4. Los que se dejan purificar profundamente
“Amados, ahora somos hijos de Dios, y aún no se ha manifestado lo que hemos de ser; pero sabemos que cuando ÉL se manifieste, seremos semejantes a Él, porque le veremos tal como Él es. Y todo aquel que tiene esperanza en Él, se purifica a sí mismo, así como ÉL es uro” (1ª Jn. 3:2-3)

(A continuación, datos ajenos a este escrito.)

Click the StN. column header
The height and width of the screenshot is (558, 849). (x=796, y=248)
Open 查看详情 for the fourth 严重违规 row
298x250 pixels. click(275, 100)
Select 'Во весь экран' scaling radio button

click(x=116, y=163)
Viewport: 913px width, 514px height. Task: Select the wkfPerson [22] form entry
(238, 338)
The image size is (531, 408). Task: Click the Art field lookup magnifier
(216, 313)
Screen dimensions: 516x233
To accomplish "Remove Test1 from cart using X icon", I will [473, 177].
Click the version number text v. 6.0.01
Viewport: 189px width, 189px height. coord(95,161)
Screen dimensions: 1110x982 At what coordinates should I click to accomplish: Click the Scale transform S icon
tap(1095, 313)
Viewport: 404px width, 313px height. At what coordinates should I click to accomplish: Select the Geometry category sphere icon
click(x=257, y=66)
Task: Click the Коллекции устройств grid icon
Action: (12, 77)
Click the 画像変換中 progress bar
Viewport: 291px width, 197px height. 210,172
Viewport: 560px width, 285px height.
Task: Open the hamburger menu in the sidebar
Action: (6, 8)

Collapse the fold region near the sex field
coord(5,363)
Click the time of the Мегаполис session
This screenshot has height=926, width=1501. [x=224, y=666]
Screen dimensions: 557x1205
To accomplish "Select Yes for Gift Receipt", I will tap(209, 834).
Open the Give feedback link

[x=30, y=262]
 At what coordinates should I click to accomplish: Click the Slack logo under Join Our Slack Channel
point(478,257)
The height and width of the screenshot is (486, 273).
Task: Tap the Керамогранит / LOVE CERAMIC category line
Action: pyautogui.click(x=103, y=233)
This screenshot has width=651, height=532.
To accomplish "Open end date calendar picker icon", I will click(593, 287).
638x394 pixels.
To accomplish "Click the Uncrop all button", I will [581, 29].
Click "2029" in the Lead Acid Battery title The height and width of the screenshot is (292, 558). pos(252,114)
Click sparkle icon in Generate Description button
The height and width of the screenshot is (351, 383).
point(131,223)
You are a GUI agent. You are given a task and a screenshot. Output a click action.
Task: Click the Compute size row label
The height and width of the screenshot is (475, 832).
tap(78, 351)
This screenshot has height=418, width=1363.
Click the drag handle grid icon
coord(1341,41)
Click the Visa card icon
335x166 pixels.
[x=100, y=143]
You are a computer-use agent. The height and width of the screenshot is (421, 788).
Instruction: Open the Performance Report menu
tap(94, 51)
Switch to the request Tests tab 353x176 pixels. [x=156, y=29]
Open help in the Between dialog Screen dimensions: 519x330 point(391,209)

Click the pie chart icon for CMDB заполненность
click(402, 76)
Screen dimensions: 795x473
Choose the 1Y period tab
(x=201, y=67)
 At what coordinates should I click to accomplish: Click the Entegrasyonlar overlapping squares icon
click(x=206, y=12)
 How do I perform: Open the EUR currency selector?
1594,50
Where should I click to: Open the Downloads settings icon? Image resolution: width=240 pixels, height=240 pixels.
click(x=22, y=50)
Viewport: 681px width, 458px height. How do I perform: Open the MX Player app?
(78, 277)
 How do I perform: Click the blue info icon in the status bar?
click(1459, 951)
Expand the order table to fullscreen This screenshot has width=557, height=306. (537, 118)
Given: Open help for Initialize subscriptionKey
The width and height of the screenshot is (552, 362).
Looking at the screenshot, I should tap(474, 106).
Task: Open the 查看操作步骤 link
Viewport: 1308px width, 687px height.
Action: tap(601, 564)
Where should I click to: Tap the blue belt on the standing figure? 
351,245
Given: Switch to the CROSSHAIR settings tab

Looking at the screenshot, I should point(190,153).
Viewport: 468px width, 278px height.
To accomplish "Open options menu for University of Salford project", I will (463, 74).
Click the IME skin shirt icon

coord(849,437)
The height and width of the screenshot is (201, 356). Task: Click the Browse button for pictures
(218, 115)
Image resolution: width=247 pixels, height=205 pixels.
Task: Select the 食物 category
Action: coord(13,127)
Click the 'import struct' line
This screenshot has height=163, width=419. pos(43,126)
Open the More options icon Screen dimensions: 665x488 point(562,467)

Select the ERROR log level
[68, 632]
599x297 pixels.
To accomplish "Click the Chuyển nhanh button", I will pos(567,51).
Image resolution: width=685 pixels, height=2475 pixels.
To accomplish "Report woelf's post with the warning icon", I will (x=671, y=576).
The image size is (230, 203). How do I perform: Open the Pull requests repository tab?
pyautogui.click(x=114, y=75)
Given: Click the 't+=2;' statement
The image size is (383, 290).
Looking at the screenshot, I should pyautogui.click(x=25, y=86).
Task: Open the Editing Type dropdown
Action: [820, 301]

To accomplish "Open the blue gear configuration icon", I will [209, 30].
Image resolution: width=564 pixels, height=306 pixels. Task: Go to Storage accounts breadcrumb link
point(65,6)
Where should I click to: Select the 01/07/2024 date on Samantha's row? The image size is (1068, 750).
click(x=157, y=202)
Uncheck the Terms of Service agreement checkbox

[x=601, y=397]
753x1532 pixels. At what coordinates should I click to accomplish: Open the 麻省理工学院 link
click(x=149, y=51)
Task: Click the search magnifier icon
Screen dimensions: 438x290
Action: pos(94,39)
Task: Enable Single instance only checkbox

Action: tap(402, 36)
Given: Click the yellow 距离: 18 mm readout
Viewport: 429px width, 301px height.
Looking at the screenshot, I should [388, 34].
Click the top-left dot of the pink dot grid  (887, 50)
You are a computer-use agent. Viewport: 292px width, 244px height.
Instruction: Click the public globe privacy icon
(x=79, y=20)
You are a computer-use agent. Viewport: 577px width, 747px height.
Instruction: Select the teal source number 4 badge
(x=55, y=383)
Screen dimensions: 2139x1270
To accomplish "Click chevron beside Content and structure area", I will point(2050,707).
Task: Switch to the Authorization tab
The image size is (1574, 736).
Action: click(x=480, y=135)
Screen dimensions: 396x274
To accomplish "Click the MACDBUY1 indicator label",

5. Los que llevan una vida de santificación
Ahora llegamos a la última etapa, a la santificación. Donde hay una profunda purificación, también hay santificación. Ella es para un hijo de Dios la condición indispensable para ver al Señor, pues, la santificación nos acerca un paso más a Dios. El perdón del pecado significa decir no al pecado, la santificación significa decir sí a Jesús. En el arrebatamiento se manifestará visiblemente la Iglesia de Jesús. En aquel momento veremos quién pertenece a ella. Nos asombraremos, porque se manifestará la verdadera Iglesia. Ya no habrá Iglesias Bautistas, ni Nazarenos, ni Hermanos libres, ni Asambleas de Dios. Habrá solamente un gran rebaño y un solo pastor, en el cual todos son una cosa, porque la Iglesia de Jesucristo es una cosa. ¡Qué insensatos son los hombres que quieren unificar a la Iglesia de Jesucristo por medio de un movimiento ecuménico! ¡Eso es un gran error! La Iglesia de Jesús no puede ser llevada a una unidad hecha por hombres, porque ya es una sola cosa en sí misma. Las paredes que existen en medio de ellas son solamente de carácter organizador, pero desaparecen cuando nos reunimos con hijos de Dios. Por eso será gloriosa la manifestación de la transformada Iglesia de Jesucristo. Revestidos con cuerpo de gloria, nos conoceremos mutuamente. Pero la Biblia nos amonesta en Hebreos 12:14: “Seguid la paz con todos, y la santidad, sin la cual nadie verá al Señor”.